“I am hopelessly in love with a memory.
An echo from another time, another place.”
Humans are obsessed with memory.
There are references to memory and how we remember things throughout history—in film, music, art, science, and philosophy. Humans have a wistful affection for the past and we often spend time replaying vignettes from our lives.
Philosophers and scientists began searching for a place in the brain that stores memory, which was referred to as the “engram.” In the 1920s, Karl Lashley performed memory experiments on animals in search of this elusive engram.1 But it wasn’t until the 1950s that researchers were given the first real glimpse into the the neuroscience of memory.2
A Brief History of Memory Research
Henry Molaison (known as H.M. until his death in 2008) underwent a resection of his temporal lobe in order to lessen the burden of his epilepsy. Shortly following this surgery, he became unable to create and store new memories.2 Thousands of studies later, neuroscientists have accumulated mounting evidence pointing to the hippocampus as the seat of episodic memory in the brain.3
The hippocampus, which is Greek for seahorse, is a bilateral curve-shaped structure located deep in the brain. Almost all of H.M.’s hippocampus was removed during this surgery, which resulted in his prominent short-term memory loss.2
H.M.’s hippocampal memory loss has been replicated in animal studies in which the hippocampus is damaged or removed and in human studies using fMRI, where hippocampal activity was shown to be associated with memory events.3
Since then, neuroscientists have used more powerful techniques to study memory. Different regions of the brain can be analyzed by measuring gene expression, and electrical activity that is emitted by neurons can be studied to understand memory processing.4
A Moment in Time
Scientists have proposed that there are three components that make up a single memory: “what,” “where,” and “when.” By integrating these three parts, we can successfully recall the time, place, and event that make up a single memory.

PROVIDED INFORMATION
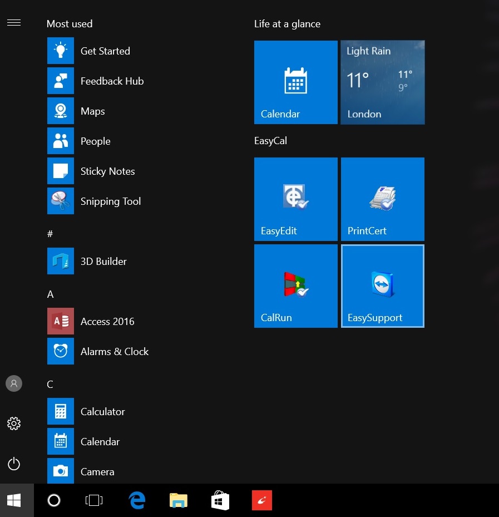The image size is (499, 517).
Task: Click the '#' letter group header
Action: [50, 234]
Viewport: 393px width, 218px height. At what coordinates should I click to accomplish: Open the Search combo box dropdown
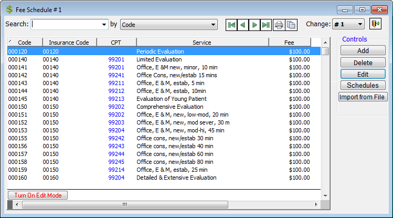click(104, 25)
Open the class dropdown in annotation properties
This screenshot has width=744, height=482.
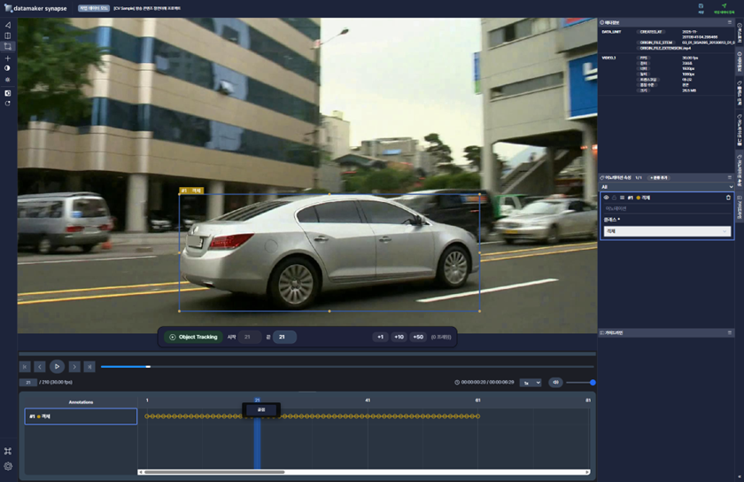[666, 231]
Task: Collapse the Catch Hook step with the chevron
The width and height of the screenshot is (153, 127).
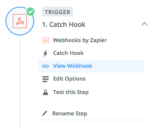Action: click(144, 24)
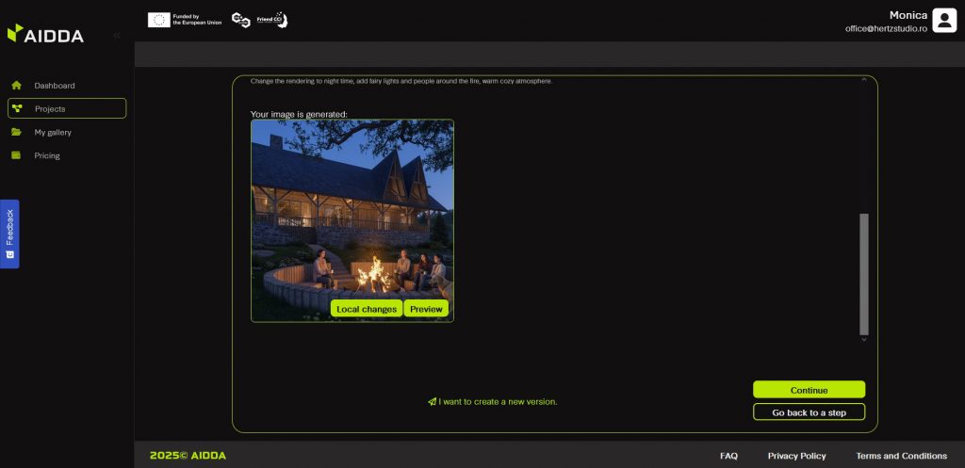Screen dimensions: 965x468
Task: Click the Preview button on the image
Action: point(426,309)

--

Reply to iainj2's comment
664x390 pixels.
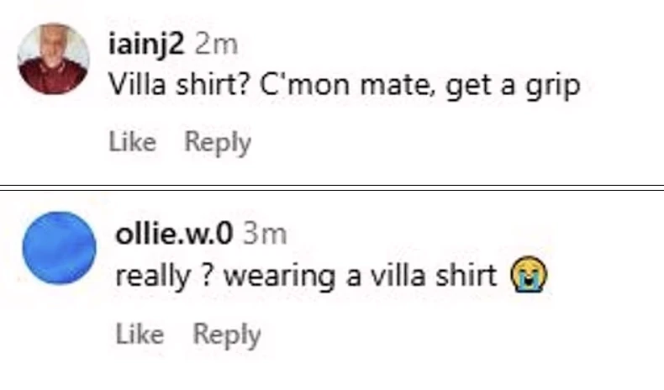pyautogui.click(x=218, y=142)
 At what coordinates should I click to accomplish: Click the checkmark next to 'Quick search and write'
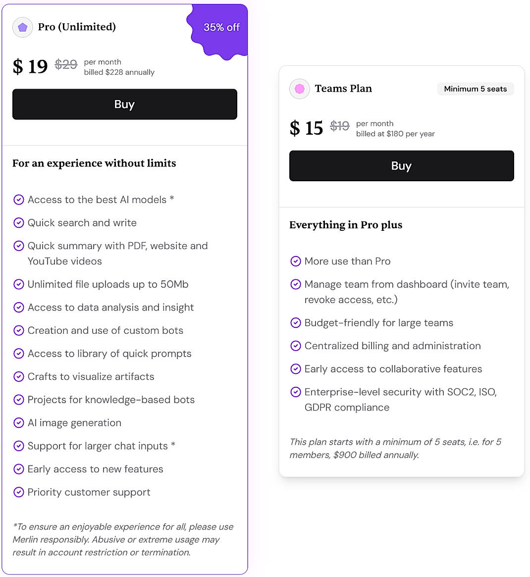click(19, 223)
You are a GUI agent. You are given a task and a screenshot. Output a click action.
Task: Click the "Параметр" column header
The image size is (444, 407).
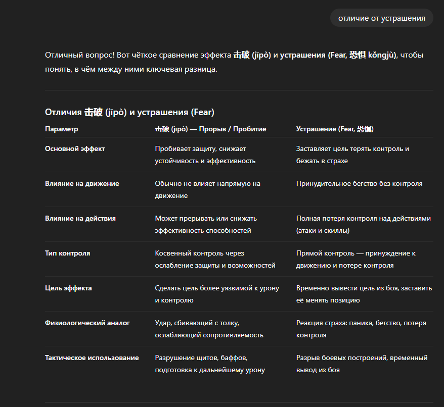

WORK ORDER
Transcribe the part of the memory text starting at "There are references" and ending at "from our lives.".

WRITTEN ANSWER
There are references to memory and how we remember things throughout history—in film, music, art, science, and philosophy. Humans have a wistful affection for the past and we often spend time replaying vignettes from our lives.